The Health News – 16 July 2015

Overview:

• UN Secretary-General Ban Ki-moon says the world is headed for a “generation free of AIDS”, after UNAIDS reported a 35 per cent drop in new HIV infections from 15 years ago.

• An independent investigator is preparing to report on concerns raised by nurses at the Far West Local Health District, in a separate inquiry to the one launched this month. Last week the chair of the LHD’s board confirmed that concerns raised by long-serving doctor Steve Flecknoe-Brown would be examined by an independent party.

• The number of Australian children being hospitalised with potentially fatal food allergies is increasing, new research has found. Murdoch Childrens Research Institute’s (MCRI) Professor Mimi Tang said the highest rates of hospital admissions were in younger children, but there was a 110 per cent increase in rates in older children (aged 5 – 14).

Health News on Health Professional Radio. Today is the 16th July 2015. Read by Rebecca Foster.

http://www.abc.net.au/news/2015-07-14/world-on-way-to-generation-free-of-aids-un-chief-says/6620230

UN Secretary-General Ban Ki-moon says the world is headed for a “generation free of AIDS”, after UNAIDS reported a 35 per cent drop in new HIV infections from 15 years ago.

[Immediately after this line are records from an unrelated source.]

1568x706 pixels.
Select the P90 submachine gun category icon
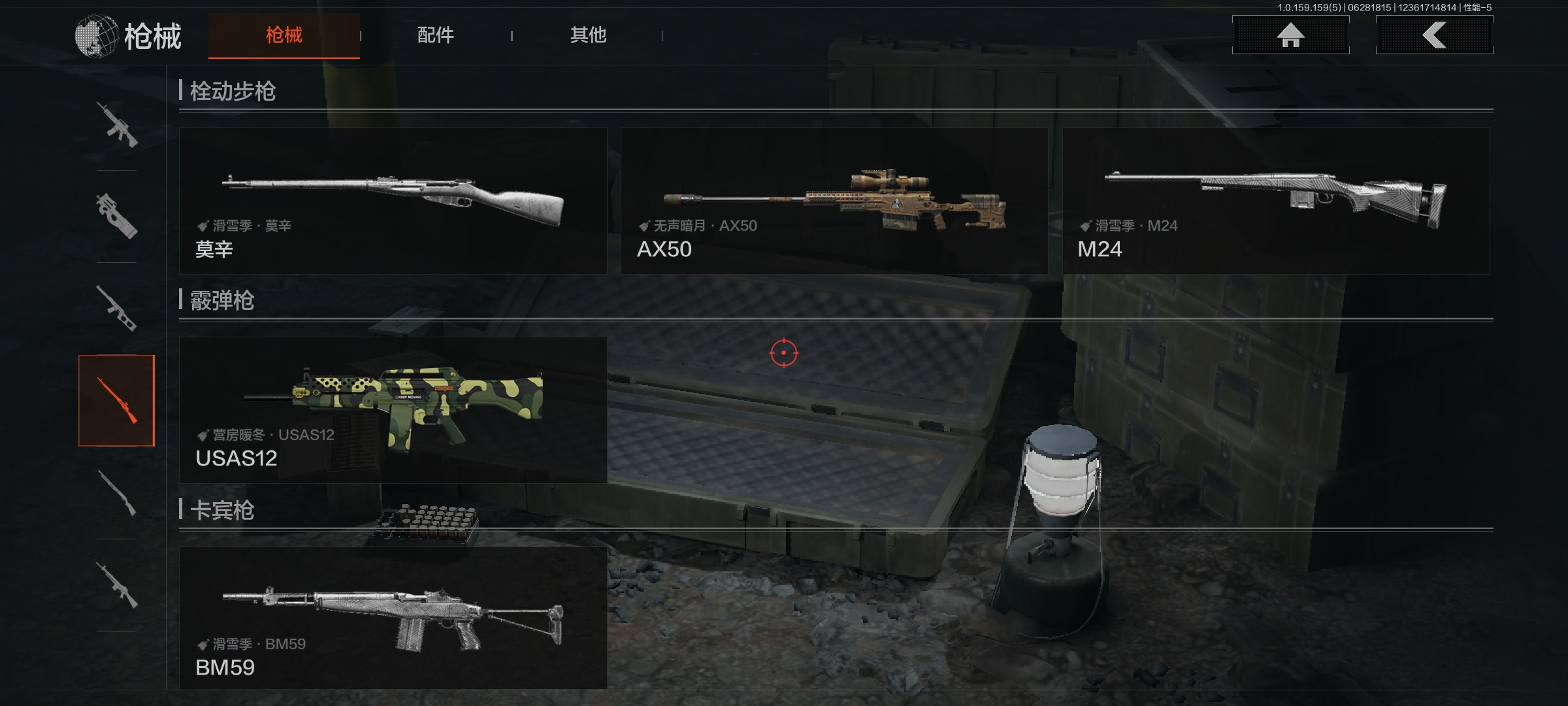(x=117, y=216)
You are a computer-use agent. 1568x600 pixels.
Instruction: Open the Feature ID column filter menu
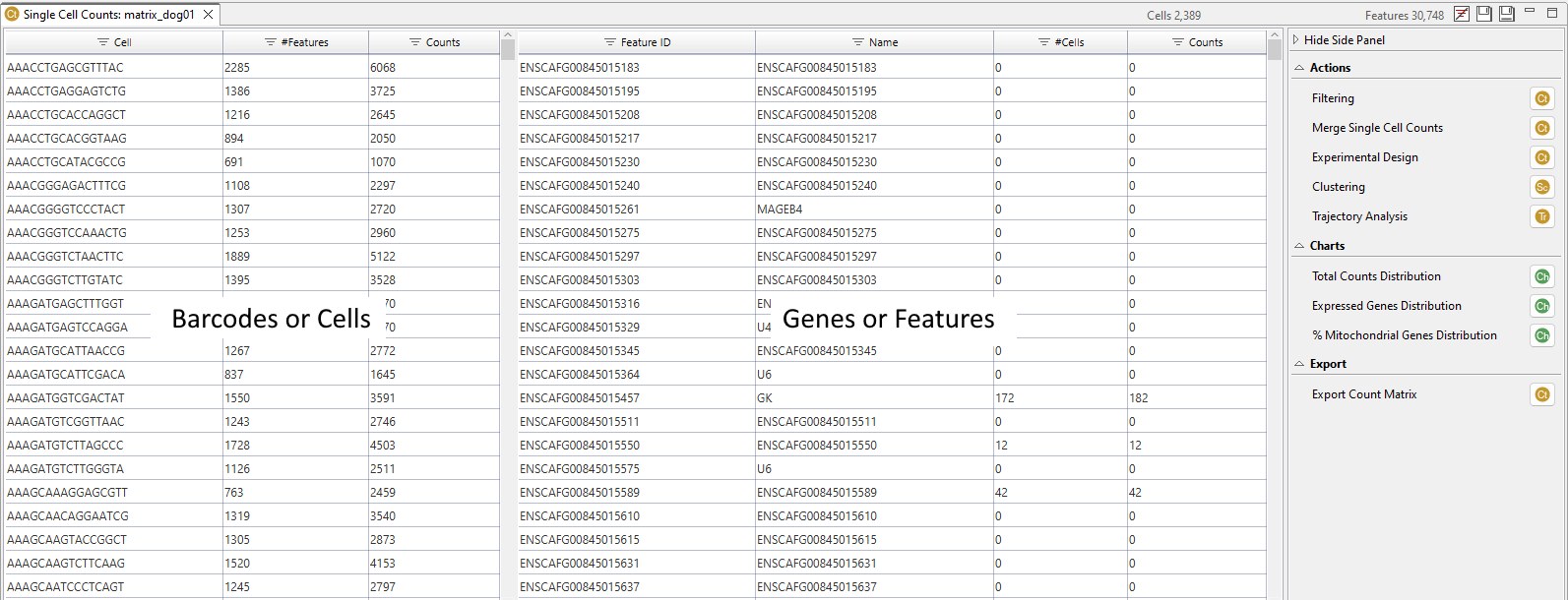point(610,42)
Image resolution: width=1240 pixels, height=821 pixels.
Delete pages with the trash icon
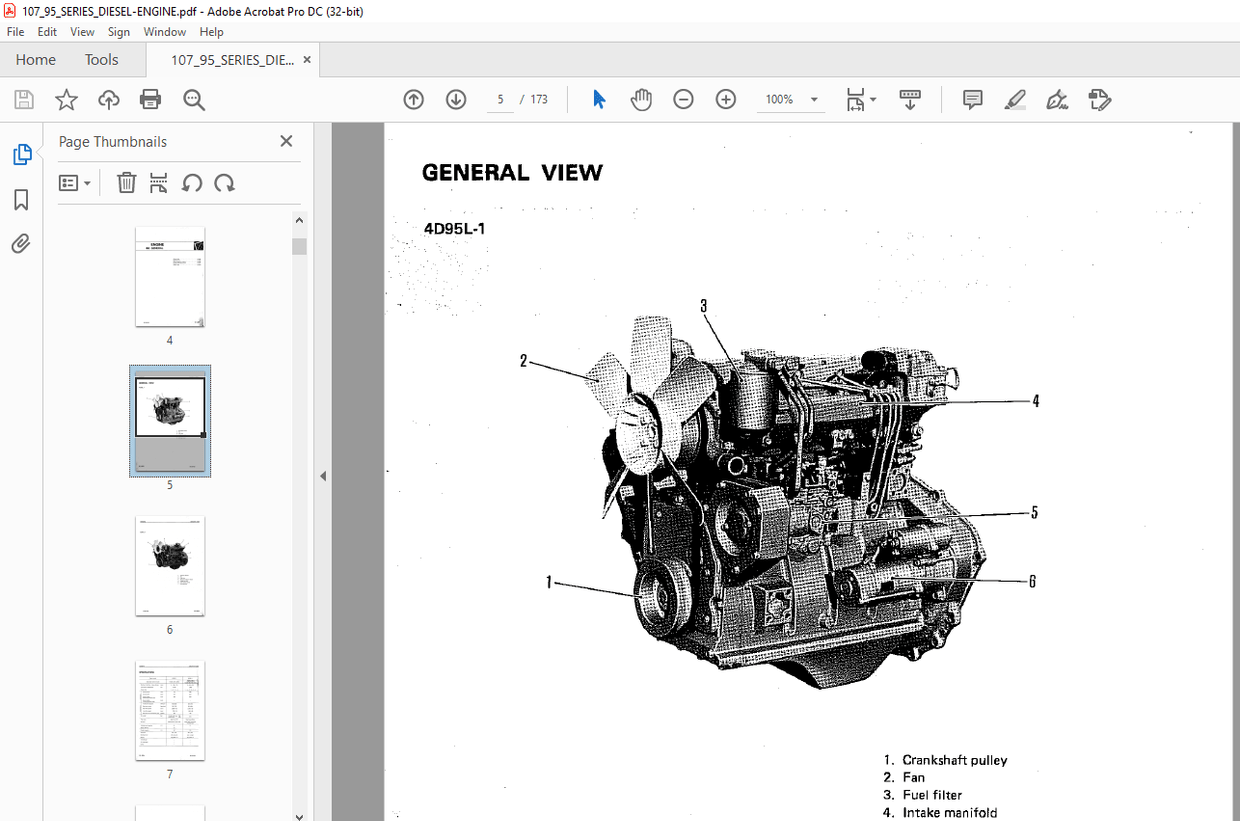pos(126,182)
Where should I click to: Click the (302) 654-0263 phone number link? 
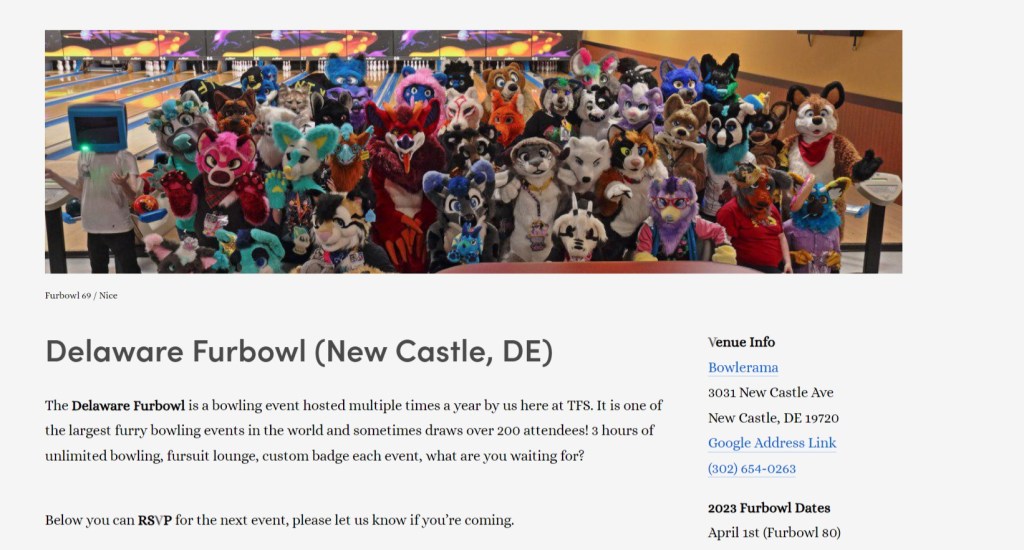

The positive news was also coupled with calls for more funding, with the objective of eliminating the virus by 2030.
However, the UN warned that continuing stigmatisation of sex workers, drug users and homosexuals were barriers to progress.

“The world has delivered. We have achieved and exceeded the goals regarding AIDS. We have 15 million people on HIV treatment,” Mr Ban said in the Ethiopian capital Addis Ababa, where he is attending a global development summit.

“We are on the way to a generation free of AIDS,” Mr Ban said.

According to the UNAIDS report released on Tuesday in Geneva, there have been remarkable strides since the advent in 1996 of anti-retroviral drugs, which suppress the human immunodeficiency virus (HIV).
Though not a cure, the therapy creates a virtuous circle. The less the virus is in circulation, the less likely it is that people become infected.

Although new HIV infections declined to 2 million in 2014 against 3.1 million 14 years ago and the number of new infections has noticeably decreased or remained stagnant, UNAIDS warned spending had plateaued.
There are currently 36.9 million people living with HIV around the world. Around March this year, 15 million of them were accessing anti-retroviral therapy.

2015 is the deadline year for the Millennium Development Goals, which in September 2000 rallied the world around a common 15-year agenda to tackle poverty and hunger, prevent deadly but treatable diseases and expand educational opportunities to all children.
In September, world leaders will gather at the United Nations in New York to adopt a new agenda for sustainable development in which health is one of the top priorities.

http://www.abc.net.au/news/2015-07-15/nurses-felt-27unsupported-on-the-frontline27-at-broken-hill-h/6620528

An independent investigator is preparing to report on concerns raised by nurses at the Far West Local Health District, in a separate inquiry to the one launched this month.

Last week the chair of the LHD’s board confirmed that concerns raised by long-serving doctor Steve Flecknoe-Brown would be examined by an independent party.

Dr Flecknoe-Brown said that a poor culture at the LHD was impacting staff and quality of care and tendered his resignation.

It’s now emerged that another independent consultant was already investigating concerns raised by the local Nurses Association branch after a meeting of nurses in November.

The letter touched on a range of concerns around rostering, staffing and recruitment issues as well as the approach to disciplinary procedures and the conduct of management generally.

In response the LHD engaged an independent consultant to discuss issues with nursing and midwifery staff.
Interviews were conducted in late June but a spokesman for the LHD could not say when the report might be finalised.

The Health District was contacted for comment but a spokesman declined.

http://www.abc.net.au/news/2015-07-15/number-of-children-hospitalised-with-food-allergies-on-the-rise/6619752

The number of Australian children being hospitalised with potentially fatal food allergies is increasing, new research has found.

A study of hospital admissions from 2005 to 2013 found a 50 per cent jump in children with anaphylaxis, potentially life-threatening allergic reactions.

Murdoch Childrens Research Institute’s (MCRI) Professor Mimi Tang said the highest rates of hospital admissions were in younger children, but there was a 110 per cent increase in rates in older children (aged 5 – 14).

Researchers said they were not sure if the cases are newly diagnosed children with food allergies, or whether children were just suffering more serious attacks, meaning they ended up in hospital.

The so-called hygiene hypothesis could be a factor.
Dr James Li from the Mayo Clinic in the US said the hygiene hypothesis proposes that childhood exposure to germs and certain infections helped the immune system develop.

Experts said this new research showed that childhood food allergies were continuing to increase and the burden was now shifting to teenagers and older children.